Original Paper: https://arxiv.org/abs/2407.16908
By: Georgios Kollias, Payel Das, Subhajit Chaudhury
Addressing the issue of hallucinations in large language models (LLMs) is a critical challenge.
As the cognitive mechanisms of hallucination have been related to memory, here we explore hallucination for LLM that is enabled with explicit memory mechanisms.
We empirically demonstrate that by simply scaling the readout vector that constrains generation in a memory-augmented LLM decoder, hallucination mitigation can be achieved in a training-free manner.
Our method is geometry-inspired and outperforms a state-of-the-art LLM editing method on the task of generation of Wikipedia-like biography entries both in terms of generation quality and runtime complexity.

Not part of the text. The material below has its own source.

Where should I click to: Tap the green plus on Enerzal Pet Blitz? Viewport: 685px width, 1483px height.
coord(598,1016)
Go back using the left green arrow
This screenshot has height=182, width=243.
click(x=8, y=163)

Figure: Larimar pipeline for processing (prompt, input) pairs. Here model refers explicitly to Larimar decoder. Larimar encoder is implicitly involved in converting tokens in write and the query prompt (prompt bracketed by [CLS], [SEP] tokens) into latent vectors.
Large Language Models (LLMs) have revolutionized the field of natural language processing, boasting impressive capabilities in language generation and machine translation.
However, they are not without flaws; one of the most notable issues is hallucination, where the model generates text that is factually incorrect or nonsensical.